- _Your objective_: Your task is to copy every line of the records below that contains "Open".

Collected data:
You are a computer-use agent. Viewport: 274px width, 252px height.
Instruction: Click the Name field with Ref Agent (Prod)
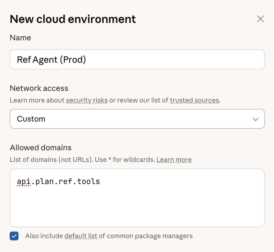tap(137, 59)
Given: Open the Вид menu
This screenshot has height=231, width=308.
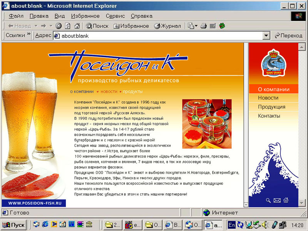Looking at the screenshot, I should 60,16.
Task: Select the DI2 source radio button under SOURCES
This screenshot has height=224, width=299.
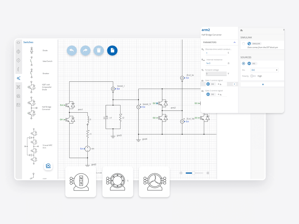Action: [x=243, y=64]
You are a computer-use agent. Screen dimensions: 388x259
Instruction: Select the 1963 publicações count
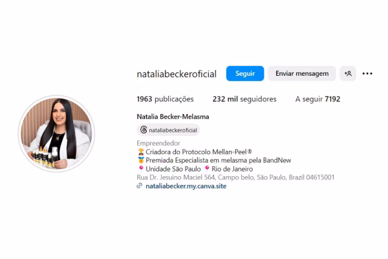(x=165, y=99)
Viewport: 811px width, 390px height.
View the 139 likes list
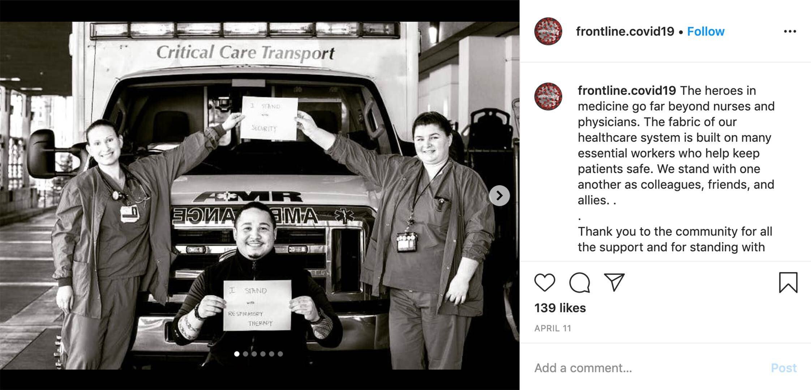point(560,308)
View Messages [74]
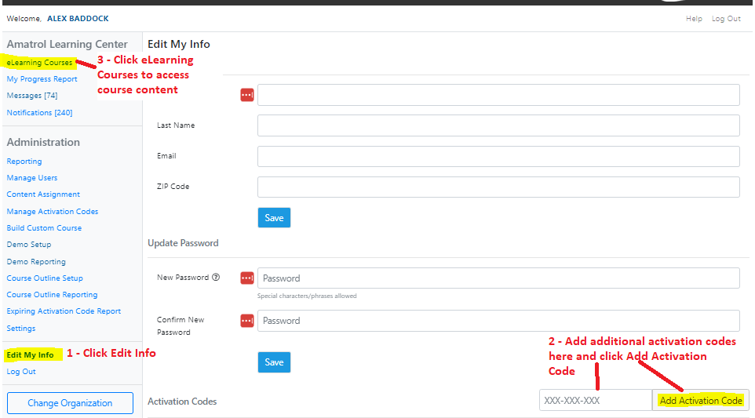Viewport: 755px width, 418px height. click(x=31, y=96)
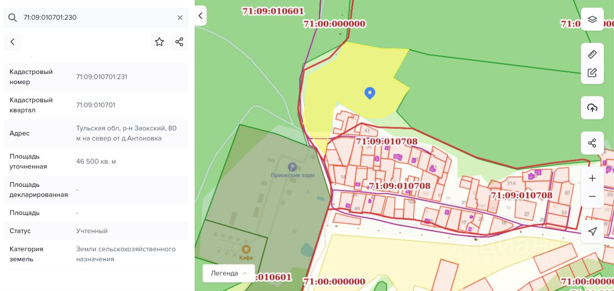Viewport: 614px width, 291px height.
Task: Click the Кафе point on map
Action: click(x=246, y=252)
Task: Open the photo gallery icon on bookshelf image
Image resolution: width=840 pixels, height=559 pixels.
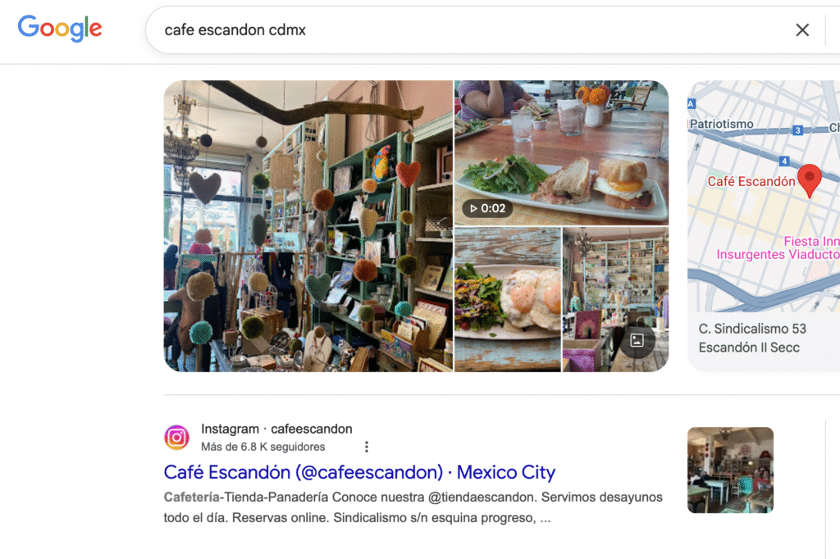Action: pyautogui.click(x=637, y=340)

- _Answer section_:
Given: Open the Вид menu
Task: Open the photo gallery icon on bookshelf image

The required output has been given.